Small-scale models offer various computational advantages, and yet to which extent size is critical for problem-solving abilities remains an open question. Specifically for solving grade school math, the smallest model size so far required to break the 80\% barrier on the GSM8K benchmark remains to be 34B. Our work studies how high-quality datasets may be the key for small language models to acquire mathematical reasoning. We introduce \texttt{TinyGSM}, a synthetic dataset of 12.3M grade school math problems paired with Python solutions, generated fully by GPT-3.5. After finetuning on \texttt{TinyGSM}, we find that a duo of a 1.3B generation model and a 1.3B verifier model can achieve 81.5\% accuracy, outperforming existing models that are orders of magnitude larger. This also rivals the performance of the GPT-3.5 ``teacher'' model (77.4\%), from which our model's training data is generated. Our approach is simple and has two key components: 1) the high-quality dataset \texttt{TinyGSM}, 2) the use of a verifier, which selects the final outputs from multiple candidate generations.

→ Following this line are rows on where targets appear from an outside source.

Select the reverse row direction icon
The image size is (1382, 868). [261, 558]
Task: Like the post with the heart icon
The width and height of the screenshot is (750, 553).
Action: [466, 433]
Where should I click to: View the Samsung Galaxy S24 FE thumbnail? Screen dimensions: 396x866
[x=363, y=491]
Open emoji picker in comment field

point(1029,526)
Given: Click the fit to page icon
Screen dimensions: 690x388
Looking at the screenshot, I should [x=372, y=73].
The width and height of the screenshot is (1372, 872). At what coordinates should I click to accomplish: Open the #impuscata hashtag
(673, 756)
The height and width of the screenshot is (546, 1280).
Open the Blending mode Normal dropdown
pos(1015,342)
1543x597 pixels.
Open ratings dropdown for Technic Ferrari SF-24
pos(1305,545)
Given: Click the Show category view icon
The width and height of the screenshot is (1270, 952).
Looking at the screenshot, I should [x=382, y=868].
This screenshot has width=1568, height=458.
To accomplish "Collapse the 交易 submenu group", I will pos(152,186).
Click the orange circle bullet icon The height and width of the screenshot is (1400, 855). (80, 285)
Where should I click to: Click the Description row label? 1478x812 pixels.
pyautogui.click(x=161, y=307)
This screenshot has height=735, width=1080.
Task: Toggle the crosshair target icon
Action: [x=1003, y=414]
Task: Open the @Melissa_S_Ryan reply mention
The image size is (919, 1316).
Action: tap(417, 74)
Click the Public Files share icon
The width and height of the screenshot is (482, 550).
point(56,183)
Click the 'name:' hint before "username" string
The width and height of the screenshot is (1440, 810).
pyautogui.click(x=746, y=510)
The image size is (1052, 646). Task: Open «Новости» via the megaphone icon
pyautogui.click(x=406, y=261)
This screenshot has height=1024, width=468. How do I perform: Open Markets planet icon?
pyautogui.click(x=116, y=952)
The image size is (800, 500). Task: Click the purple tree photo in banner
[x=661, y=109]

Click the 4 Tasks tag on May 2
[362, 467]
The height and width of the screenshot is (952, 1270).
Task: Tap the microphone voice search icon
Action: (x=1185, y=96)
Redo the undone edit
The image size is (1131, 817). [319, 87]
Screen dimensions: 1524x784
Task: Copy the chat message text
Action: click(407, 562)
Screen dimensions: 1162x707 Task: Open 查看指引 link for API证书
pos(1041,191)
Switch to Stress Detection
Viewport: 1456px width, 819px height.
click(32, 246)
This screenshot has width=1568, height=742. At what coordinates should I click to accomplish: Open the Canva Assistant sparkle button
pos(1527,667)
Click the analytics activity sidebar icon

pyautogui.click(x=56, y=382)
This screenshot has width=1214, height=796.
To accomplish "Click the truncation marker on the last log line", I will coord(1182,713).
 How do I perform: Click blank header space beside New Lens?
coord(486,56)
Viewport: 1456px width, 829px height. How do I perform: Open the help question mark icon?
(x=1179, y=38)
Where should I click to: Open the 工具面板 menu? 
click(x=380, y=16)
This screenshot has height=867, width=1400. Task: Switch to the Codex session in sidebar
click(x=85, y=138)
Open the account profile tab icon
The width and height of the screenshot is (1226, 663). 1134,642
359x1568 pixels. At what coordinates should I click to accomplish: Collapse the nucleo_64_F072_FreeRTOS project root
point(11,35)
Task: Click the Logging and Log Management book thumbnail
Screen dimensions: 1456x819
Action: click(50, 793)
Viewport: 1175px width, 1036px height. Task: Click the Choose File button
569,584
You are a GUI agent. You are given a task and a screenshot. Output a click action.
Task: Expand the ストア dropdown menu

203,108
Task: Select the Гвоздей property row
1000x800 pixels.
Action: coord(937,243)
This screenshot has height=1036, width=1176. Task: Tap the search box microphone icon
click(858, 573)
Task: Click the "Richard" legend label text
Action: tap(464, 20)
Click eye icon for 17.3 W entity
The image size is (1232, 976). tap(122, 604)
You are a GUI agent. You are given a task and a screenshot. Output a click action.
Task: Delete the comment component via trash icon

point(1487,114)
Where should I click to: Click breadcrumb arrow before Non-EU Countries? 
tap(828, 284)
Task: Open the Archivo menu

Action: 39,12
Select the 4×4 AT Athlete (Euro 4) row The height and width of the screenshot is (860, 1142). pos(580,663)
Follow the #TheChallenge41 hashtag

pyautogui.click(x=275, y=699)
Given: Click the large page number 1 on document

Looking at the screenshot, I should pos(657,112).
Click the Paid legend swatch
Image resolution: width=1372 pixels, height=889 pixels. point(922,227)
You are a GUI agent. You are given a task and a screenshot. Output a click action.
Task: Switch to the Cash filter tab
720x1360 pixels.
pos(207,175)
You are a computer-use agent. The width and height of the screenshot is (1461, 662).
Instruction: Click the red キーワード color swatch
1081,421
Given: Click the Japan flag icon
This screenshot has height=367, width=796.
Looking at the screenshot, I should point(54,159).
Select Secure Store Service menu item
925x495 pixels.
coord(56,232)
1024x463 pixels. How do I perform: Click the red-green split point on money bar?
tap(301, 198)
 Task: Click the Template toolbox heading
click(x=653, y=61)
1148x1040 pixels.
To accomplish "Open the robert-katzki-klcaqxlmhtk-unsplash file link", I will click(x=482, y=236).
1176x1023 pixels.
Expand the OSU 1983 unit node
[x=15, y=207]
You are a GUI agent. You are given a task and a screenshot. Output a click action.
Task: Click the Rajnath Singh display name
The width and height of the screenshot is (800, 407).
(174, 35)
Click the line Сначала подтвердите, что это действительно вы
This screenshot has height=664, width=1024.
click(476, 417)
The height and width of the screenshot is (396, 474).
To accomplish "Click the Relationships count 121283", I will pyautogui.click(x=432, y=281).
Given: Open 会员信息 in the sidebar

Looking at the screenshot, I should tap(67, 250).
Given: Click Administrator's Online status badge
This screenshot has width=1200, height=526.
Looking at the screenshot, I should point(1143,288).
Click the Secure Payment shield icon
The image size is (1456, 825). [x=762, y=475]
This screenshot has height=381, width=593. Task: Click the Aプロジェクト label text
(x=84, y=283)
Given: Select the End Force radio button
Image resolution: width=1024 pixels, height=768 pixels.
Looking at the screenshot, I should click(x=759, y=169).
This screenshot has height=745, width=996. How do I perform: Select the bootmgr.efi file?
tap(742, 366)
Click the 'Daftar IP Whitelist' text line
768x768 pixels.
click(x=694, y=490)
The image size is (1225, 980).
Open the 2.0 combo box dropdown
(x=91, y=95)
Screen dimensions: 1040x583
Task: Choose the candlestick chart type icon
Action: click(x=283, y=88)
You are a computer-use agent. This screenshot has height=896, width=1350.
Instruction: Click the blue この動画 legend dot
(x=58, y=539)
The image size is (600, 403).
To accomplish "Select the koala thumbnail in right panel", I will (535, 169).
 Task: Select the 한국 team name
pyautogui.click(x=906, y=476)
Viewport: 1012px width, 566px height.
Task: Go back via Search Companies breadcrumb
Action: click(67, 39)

翻译：小规模模型在各种计算任务上具有优势，但模型规模对解决数学问题的能力起多大作用仍是悬而未决的问题。在小学数学领域，此前突破GSM8k基准80%准确率所需的最小模型规模为34B参数。本研究聚焦高质量数据集如何成为小语言模型获取数学推理能力的关键。我们提出\texttt{TinyGSM}——由GPT-3.5完全生成的1230万道小学数学题及其Python解答构成的合成数据集。对\texttt{TinyGSM}进行微调后，1.3B参数的生成模型与1.3B参数的验证模型组成的双模型系统可实现81.5%的准确率，超越参数规模大数个量级的现有模型。该性能甚至可与生成训练数据的GPT-3.5“教师”模型（77.4%）相媲美。该方法的简洁性体现在两个核心要素：1）高质量数据集\texttt{TinyGSM}；2）通过验证器从多个候选生成结果中筛选最终输出。